Note: when using the same breakpoints repeatedly we could save them to a file to be loaded when starting lldb (with the ‘-s’ flag).

r starts the process. In our test case, the variables and properties, as defined in the vm, are first intercepted by the getter (calling the GetProperty function) listing the variables, and then copied onto the sandbox by the setter. We use the commands defined in the .lldbinit inspect the V8 specific objects. For instance, to access current property key and its value after the second breakpoint (we are in the setter), our go-to commands are:

(lldb) jlh *property
#globalVar
(lldb) jlh *value
#set

Here, jlh (“job local handle”) exposes V8 Objects unwrapped from the v8::Local handle (see this post for a bit more background from the V8 team member :smile:).

After the setter has looped twice, the sandbox looks as follows:

(lldb) jlh *ctx->sandbox()
0x2cabb695a381: [JS_OBJECT_TYPE]
 - map = 0x1f417eb3cb11 [FastProperties]
 - prototype = 0x2be445283f81
 - elements = 0x15d2fb302241 <FixedArray[0]> [FAST_HOLEY_ELEMENTS]
 - properties = {
   0x2be445282319 <Symbol: node:contextify:global>: 0x2cabb695a459 +
   <JS Global Object> (data field at offset 0)
   0x2be4452822c9 <Symbol: node:contextify:context>: 0x2cabb695e211 +
   <JS Object> (data field at offset 1)
   #globalVar: 0x15d2fb3036b1 <String[3]: set> (data field at offset 2)
   #object: 0x2cabb695e401 <an Object with map 0x1f417eb3cab9> (data field at offset 3)
 }

We see the the properties have been correctly attached to it.
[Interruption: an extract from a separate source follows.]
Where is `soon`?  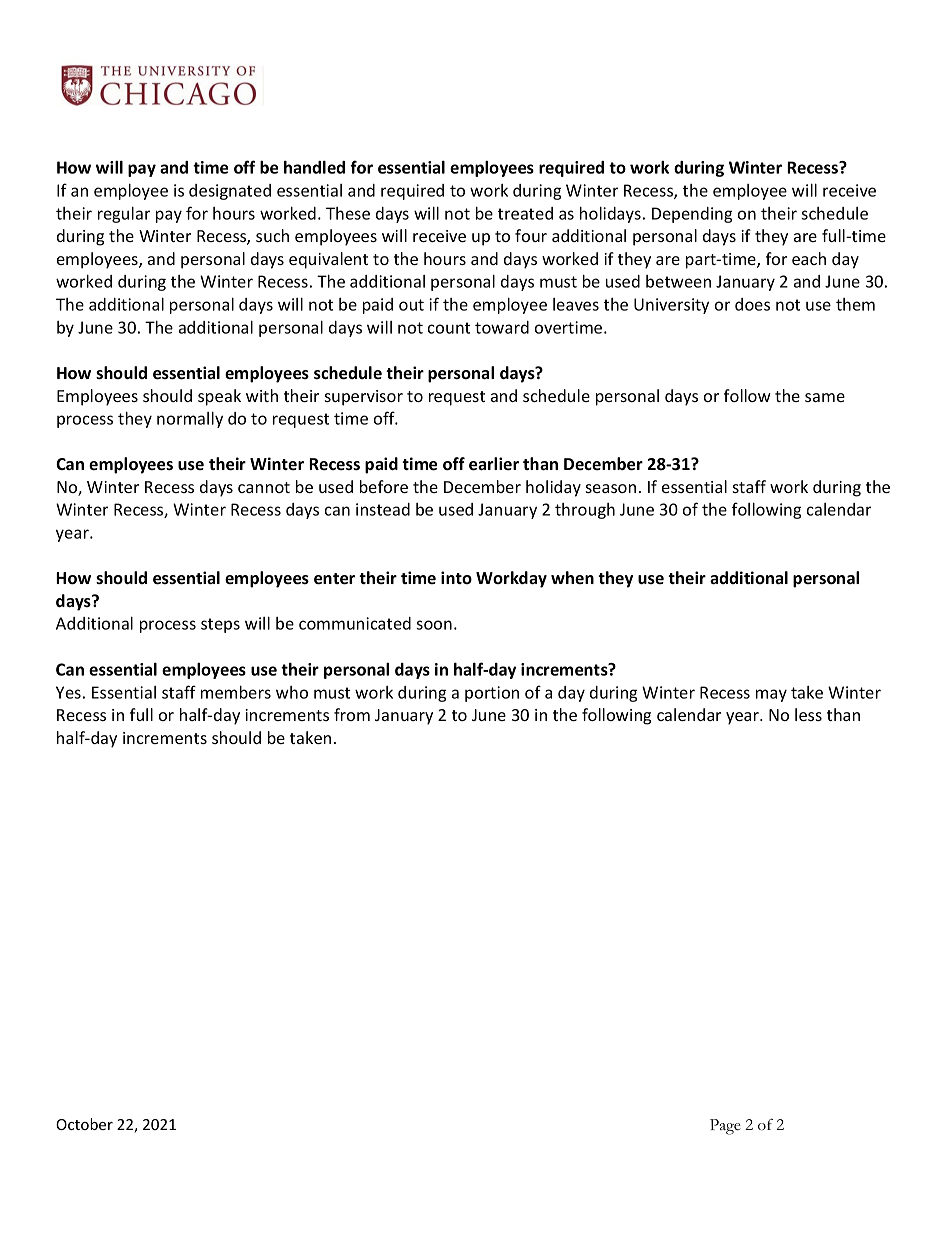 soon is located at coordinates (434, 625).
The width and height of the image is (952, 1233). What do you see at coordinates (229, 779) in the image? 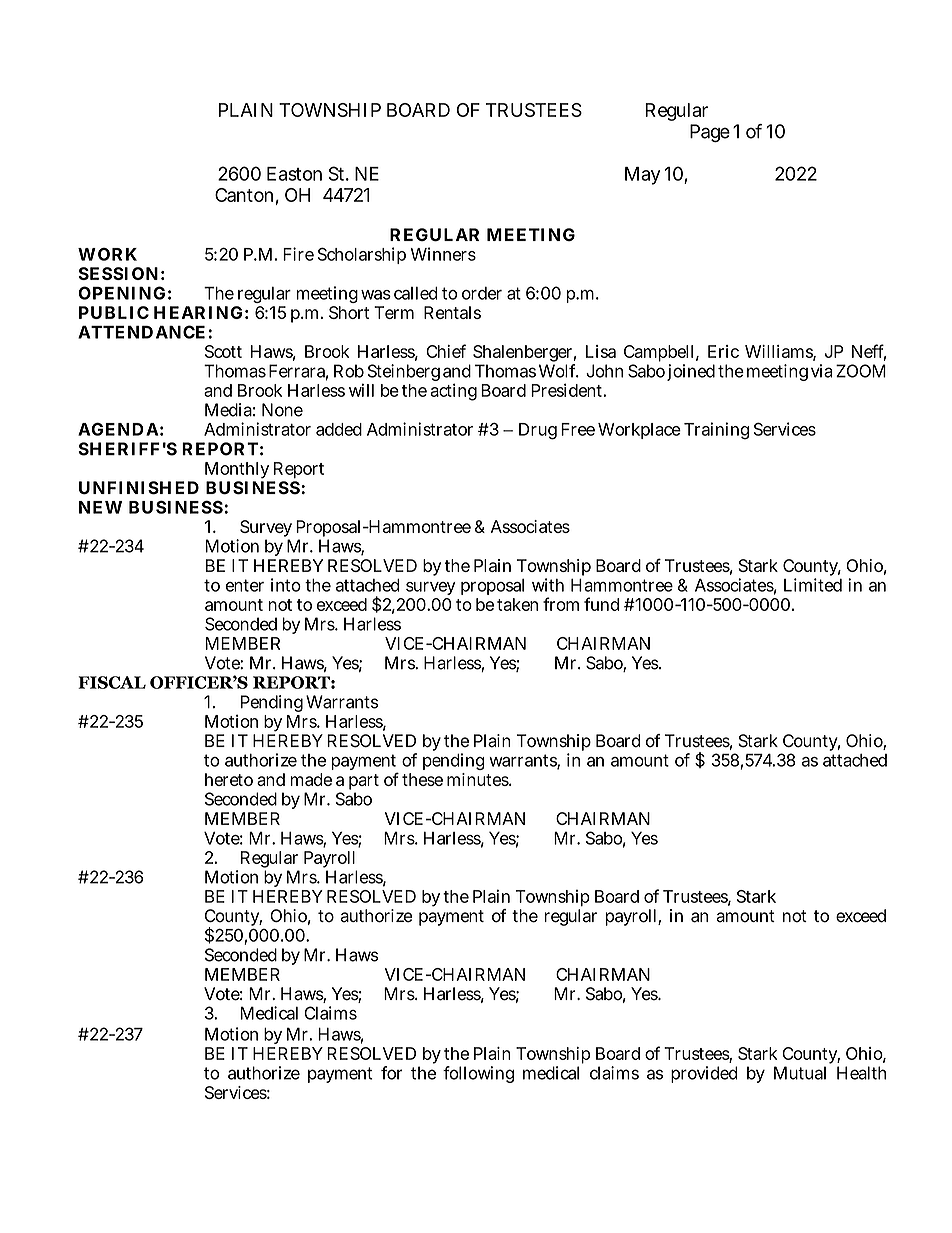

Side note: we can inspect sandbox using llnode by looking at the stack trace of the current frame (reminder):

... 
(lldb) v8 i 0x00002cabb695a381
0x00002cabb695a381:<Object: Object properties {
    .<non-string>=0x00002cabb695a459:<unknown>,
    .<non-string>=0x00002cabb695e211:<Object: no constructor>,
    .globalVar=0x000015d2fb3036b1:<String: "set">,
    .object=0x00002cabb695e401:<Object: Object>}>
(lldb)

The next breakpoint takes us to CopyProperties. CopyProperties is a temporary solution (as in: “when callbacks will be implemented for the ES6 syntax”, which is the case in V8 v.5.5) to take care of copying any properties that might have been missed by the shortcomings of the current implementation of interceptors, onto the sandbox implemented for the ES6 syntax”, which is the case in V8 v.5.5). In essence, it iterates over own properties of the global object, checks whether they are present on the sandbox, and if it is not the case, copies it over.
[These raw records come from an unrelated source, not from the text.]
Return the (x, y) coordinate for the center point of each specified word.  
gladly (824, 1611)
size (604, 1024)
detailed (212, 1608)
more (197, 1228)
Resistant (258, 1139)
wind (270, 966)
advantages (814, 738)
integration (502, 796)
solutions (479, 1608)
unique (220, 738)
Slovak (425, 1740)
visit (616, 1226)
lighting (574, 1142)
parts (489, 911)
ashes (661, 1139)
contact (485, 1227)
We can look at the variables in the current frame:

(lldb) frame variable
...
(v8::Local<v8::Context>) context = (val_ = 0x0000000104841088)
(v8::Local<v8::Object>) global = (val_ = 0x0000000104841098)
(v8::Local<v8::Object>) sandbox_obj = (val_ = 0x00000001048410b8)
(v8::Local<v8::Function>) clone_property_method = (val_ = 0x0000000000000000)
(v8::Local<v8::Array>) names = (val_ = 0x00000001048410c8)
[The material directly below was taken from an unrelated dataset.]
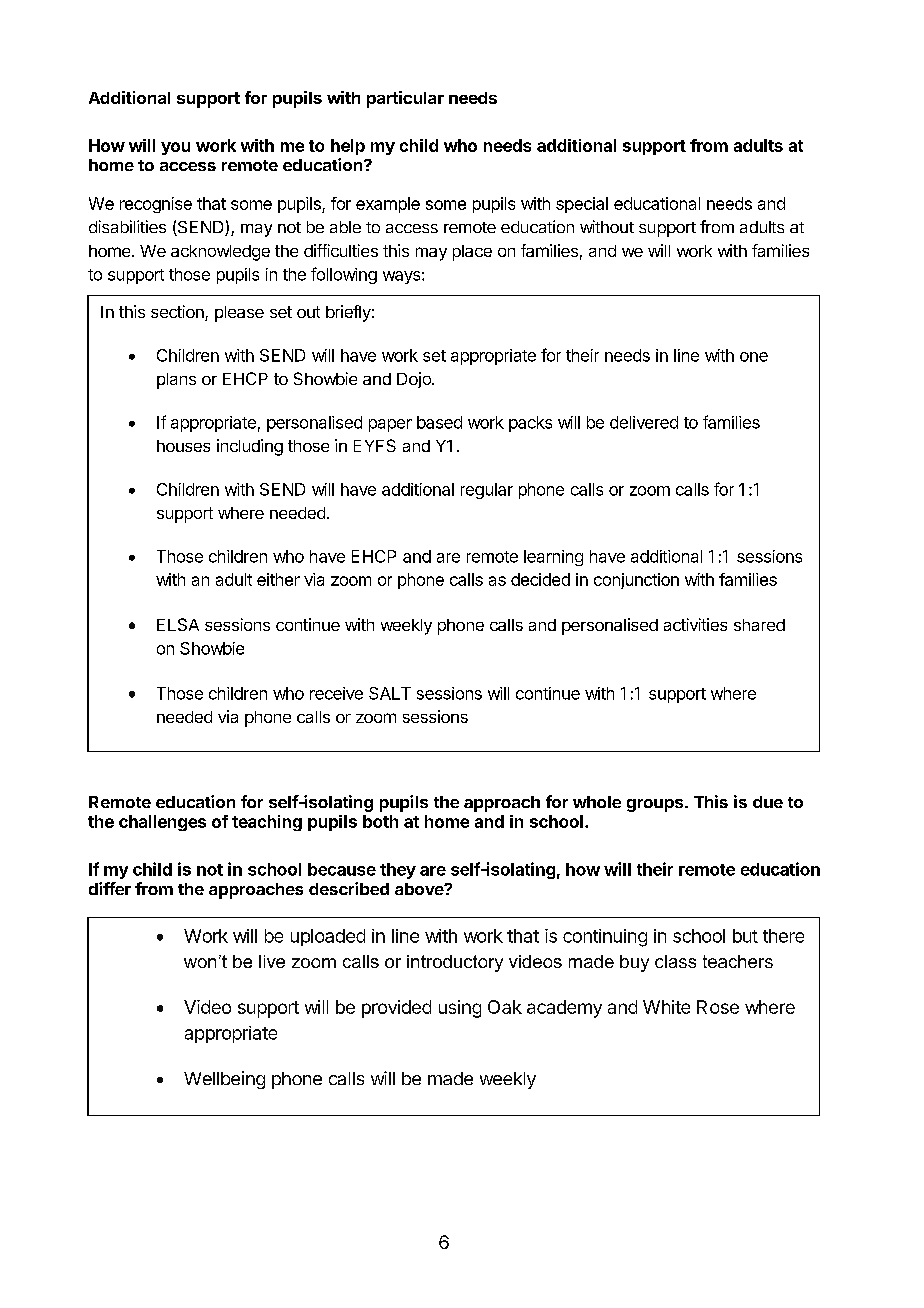 The width and height of the document is (924, 1308). What do you see at coordinates (175, 148) in the document?
I see `you` at bounding box center [175, 148].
which include the global object, sandbox and names, which are its own properties. Here, the sandbox has the properties we expect it to have

(lldb) jlh *names
 ...
 - elements = {
           0: 0x2a8dda4c9511 <String[9]: globalVar>
           1: 0x15d2fb302271 <String[6]: object>
 }

which will not always be the case. One of the scenarios when GlobalPropertySetterCallback does not do its job is when property is defined via Object.defineProperty.

This sets up the stage for working through the vm issues.